> **ACTIVITY**
Search the listing for "item" and copy every line where it appears.

> **DATA PROVIDED**
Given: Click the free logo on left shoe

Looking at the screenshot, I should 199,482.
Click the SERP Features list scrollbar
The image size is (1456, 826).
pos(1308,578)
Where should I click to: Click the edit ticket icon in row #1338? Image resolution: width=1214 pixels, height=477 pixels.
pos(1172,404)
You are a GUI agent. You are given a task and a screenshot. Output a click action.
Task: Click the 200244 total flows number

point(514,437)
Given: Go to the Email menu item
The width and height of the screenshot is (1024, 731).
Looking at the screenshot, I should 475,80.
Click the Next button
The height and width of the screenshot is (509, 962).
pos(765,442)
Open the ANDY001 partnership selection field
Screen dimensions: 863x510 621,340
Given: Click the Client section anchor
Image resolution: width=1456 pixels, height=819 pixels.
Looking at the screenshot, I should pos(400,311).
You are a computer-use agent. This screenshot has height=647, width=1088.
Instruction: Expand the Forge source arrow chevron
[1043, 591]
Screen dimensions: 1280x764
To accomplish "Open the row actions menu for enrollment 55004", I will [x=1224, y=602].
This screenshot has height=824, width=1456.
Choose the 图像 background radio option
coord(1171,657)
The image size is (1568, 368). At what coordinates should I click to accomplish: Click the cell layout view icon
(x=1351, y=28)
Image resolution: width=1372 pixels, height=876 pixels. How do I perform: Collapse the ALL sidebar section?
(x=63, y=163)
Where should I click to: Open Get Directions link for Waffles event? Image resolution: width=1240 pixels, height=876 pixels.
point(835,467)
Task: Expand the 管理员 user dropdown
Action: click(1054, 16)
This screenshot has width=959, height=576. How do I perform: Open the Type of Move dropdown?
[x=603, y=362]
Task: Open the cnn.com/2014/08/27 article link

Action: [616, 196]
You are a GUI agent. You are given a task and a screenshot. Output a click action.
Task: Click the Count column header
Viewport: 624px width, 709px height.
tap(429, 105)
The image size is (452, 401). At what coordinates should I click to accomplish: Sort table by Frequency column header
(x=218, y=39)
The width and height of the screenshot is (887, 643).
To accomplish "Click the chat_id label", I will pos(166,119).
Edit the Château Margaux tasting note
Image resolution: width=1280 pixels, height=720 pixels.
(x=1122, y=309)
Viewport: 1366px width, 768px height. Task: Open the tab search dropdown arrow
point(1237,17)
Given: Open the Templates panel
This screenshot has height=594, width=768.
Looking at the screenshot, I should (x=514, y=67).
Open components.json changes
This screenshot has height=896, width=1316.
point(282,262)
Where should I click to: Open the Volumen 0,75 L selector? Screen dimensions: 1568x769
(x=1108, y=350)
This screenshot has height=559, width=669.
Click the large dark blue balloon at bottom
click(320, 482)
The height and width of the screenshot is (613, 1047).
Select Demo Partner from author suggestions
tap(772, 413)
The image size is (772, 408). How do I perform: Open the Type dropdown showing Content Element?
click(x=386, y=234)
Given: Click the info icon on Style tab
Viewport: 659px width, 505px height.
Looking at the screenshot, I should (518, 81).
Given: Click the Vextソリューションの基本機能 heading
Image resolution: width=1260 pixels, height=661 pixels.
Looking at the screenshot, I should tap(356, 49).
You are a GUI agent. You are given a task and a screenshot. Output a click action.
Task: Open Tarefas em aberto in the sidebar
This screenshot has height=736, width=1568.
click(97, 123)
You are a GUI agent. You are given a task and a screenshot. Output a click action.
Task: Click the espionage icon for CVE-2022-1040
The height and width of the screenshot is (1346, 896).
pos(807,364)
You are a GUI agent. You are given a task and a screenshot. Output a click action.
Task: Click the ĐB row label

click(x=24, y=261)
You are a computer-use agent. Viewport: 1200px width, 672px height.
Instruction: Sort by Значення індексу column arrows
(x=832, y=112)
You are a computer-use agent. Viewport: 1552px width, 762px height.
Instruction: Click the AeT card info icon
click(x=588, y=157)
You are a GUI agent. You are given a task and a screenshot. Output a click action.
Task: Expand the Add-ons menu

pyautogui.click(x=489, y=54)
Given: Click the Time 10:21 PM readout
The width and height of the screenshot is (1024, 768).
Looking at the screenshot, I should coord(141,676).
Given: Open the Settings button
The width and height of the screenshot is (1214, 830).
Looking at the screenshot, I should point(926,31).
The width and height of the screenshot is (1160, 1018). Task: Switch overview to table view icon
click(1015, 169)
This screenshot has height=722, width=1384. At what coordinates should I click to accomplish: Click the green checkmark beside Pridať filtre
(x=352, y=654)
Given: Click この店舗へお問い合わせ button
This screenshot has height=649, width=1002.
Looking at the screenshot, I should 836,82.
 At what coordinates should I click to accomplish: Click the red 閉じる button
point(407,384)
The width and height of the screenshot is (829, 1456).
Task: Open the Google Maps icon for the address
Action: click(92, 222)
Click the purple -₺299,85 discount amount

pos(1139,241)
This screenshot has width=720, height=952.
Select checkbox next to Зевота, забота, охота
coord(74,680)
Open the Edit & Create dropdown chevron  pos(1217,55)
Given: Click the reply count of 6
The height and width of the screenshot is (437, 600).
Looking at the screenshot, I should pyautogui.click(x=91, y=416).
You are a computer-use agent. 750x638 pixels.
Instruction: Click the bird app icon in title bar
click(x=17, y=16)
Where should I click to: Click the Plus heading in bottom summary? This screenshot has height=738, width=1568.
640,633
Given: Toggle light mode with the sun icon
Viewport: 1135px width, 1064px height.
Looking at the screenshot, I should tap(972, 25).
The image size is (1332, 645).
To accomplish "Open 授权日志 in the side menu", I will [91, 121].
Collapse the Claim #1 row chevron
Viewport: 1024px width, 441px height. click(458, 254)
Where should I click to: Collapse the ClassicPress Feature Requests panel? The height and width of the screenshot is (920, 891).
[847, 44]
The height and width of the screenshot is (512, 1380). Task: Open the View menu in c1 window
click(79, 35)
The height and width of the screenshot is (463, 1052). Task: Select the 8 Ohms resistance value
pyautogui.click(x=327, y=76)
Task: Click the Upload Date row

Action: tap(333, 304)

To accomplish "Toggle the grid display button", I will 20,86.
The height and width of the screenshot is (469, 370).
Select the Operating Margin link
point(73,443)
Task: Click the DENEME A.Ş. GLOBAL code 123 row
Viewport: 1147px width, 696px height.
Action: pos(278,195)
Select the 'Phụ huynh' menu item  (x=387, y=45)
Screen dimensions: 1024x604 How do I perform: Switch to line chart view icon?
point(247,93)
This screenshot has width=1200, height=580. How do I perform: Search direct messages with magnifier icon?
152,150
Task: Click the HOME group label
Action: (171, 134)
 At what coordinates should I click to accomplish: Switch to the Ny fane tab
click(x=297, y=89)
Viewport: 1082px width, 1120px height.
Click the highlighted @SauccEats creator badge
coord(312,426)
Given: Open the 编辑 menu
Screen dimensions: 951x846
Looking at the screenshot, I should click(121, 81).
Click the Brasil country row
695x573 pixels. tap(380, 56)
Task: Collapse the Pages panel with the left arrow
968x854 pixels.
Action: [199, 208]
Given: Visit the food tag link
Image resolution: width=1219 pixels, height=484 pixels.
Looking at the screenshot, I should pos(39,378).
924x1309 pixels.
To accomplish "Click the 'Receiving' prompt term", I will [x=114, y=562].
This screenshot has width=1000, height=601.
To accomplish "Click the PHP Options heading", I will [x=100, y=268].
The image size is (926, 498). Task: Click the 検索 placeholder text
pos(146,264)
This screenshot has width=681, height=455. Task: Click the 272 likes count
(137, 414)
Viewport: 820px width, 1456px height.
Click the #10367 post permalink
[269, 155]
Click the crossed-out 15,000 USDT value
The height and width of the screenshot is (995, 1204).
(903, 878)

> **EXERCISE ANSWER**
Given: Go to the Email menu item
Select the 'Phụ huynh' menu item  (x=387, y=45)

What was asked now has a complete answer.